TEXTO EXTRAÍDO

━━━━

Con motivo del centenario del natalicio de Julio Cortázar, Nadia Contreras retoma el cuento 'Casa tomada' para hacer una comparación con la del escritor argentino y una remembranza de la vivienda que habitó durante su infancia, la cual fue vendida por la crisis de 1982 en México.

"Casa tomada", cuento de Julio Cortázar (1914-1984) me recuerda la casa de mi infancia. Es por eso, que en los cien años de su natalicio, colgué en mi página el cuento como homenaje. La casa de la que hablo es como la que se describe: "...aparte de espaciosa y antigua (hoy que las casas antiguas sucumben a la más ventajosa liquidación de sus materiales) guardaba los recuerdos de nuestros bisabuelos, el abuelo paterno, nuestros padres y toda la infancia". La casa, se situaba a un costado del ingenio azucarero. Vivimos ahí. Luego, en la casa de la colonia y en la del barrio "La cebada".

Tenía alrededor de seis o siete años y los fines de semana los pasaba en aquel inmueble en el que vivían mis tías (ambas, hermanas de mi papá). Ellas, la heredaron de sus antepasados y en un principio vivimos todos juntos hasta que mi padre decidió emprender otro camino. La casa era de aquellas antiguas: pasillos largos, techos altos, habitaciones amplias y ventiladas y un jardín que la tía Adela mantenía bajo la escalera del segundo piso. La cocina, al fondo de toda la construcción, se dividía en dos: una parte correspondía a la estufa, la alacena y el comedor; y la otra, a la pequeña bodega donde se hacían quesos y otros derivados de la leche. En el jardín, Adela (a ambas las llamaba por su nombre) invertía tiempo y esfuerzo. Quizá mi gusto por las plantas y los árboles viene de esa época y de la época, también, cuando mi padre se dedicó a cuidar aquella huerta de árboles frutales.

De un día para otro, ellos tomaron la casa. No la dejamos, no cerramos la puerta como los personajes de Cortázar y tampoco tiramos la llave por la alcantarilla "...no fuese que a algún pobre diablo se le ocurriera robar y se metiera en la casa, a esa hora y con la casa tomada". Muchos años me negué a hablar de todo esto, suelo buscar y encontrar una explicación racional para las cosas de este mundo y del otro. No le permito desvíos a la mente. A lo inaudito lo meto enseguida en el cajón del entendimiento. Hay, no obstante, un momento en que la mente se abre y se interna en el pasado donde aquella niña vuelve a la casa. Ellos la tomaron, pero como buenos inquilinos, permitieron (otra diferencia con el cuento) que continuáramos con el ritmo de nuestras vidas. Se acercaban, uno podía sentir aquel cuerpo invisible; te jalaban el cabello o te tocaban con una mano muy fría. Adela y Teresa hablaban bajito sobre lo ocurrido, no sé si para evitarme el susto o para que la situación no traspasara las paredes, el portón negro de la entrada principal.

━━━━

CÓMO RESOLVERLO
Contesta con datos del texto extraído:
1. ¿Por qué fue vendida la casa de la infancia?
2. ¿Junto a qué se situaba la casa?
3. ¿Qué se hacía en la pequeña bodega de la cocina?
Responde basándote únicamente en el texto extraído.

EXTRACTOS DEL LISTADO
━━━━

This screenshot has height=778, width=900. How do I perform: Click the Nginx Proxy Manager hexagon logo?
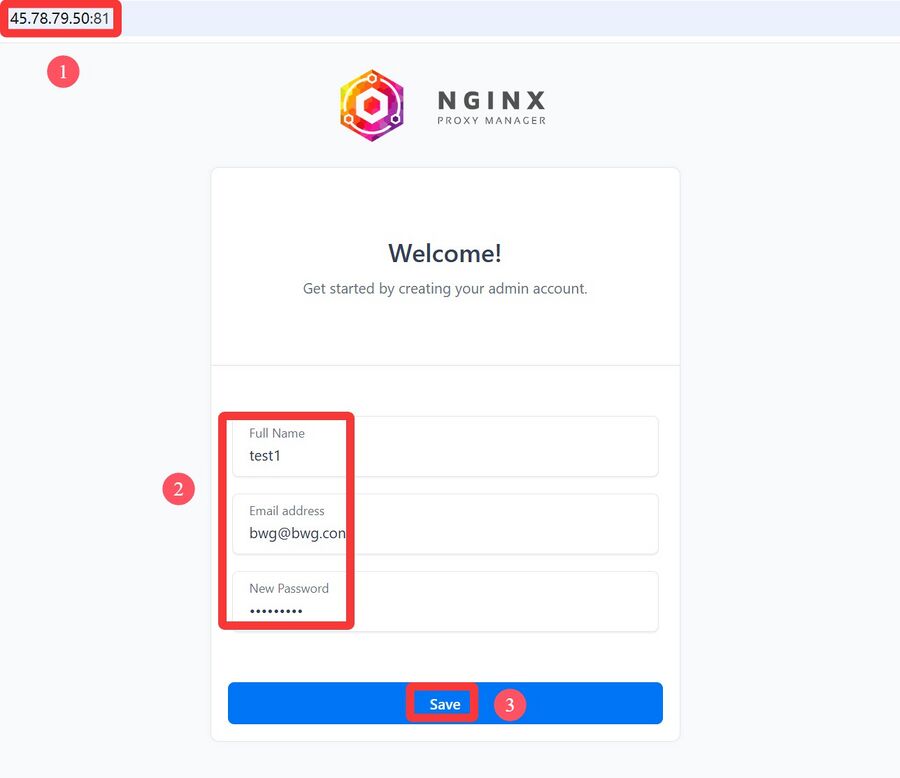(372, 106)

━━━━

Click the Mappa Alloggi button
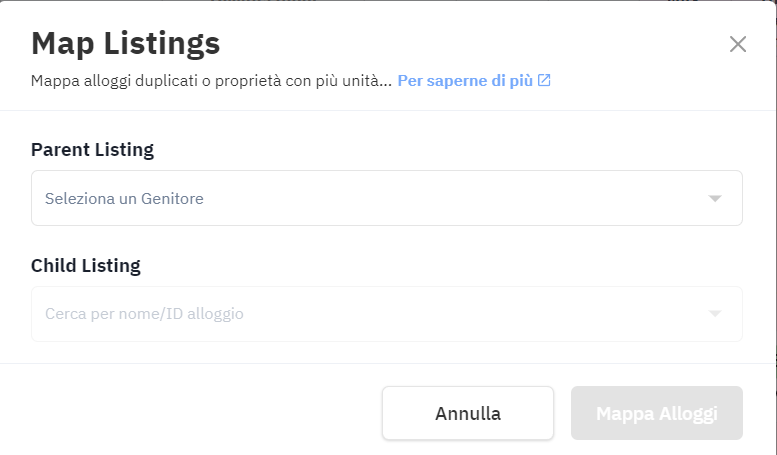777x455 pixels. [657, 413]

━━━━

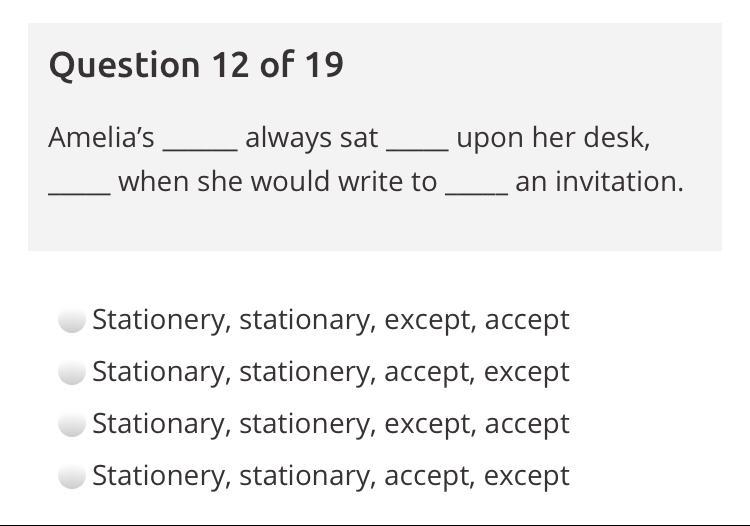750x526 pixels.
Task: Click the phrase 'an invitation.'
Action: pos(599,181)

━━━━

RESULTADO DEL EJERCICIO
1. La casa fue vendida por la crisis de 1982 en México.
2. La casa se situaba a un costado del ingenio azucarero.
3. En la pequeña bodega se hacían quesos y otros derivados de la leche.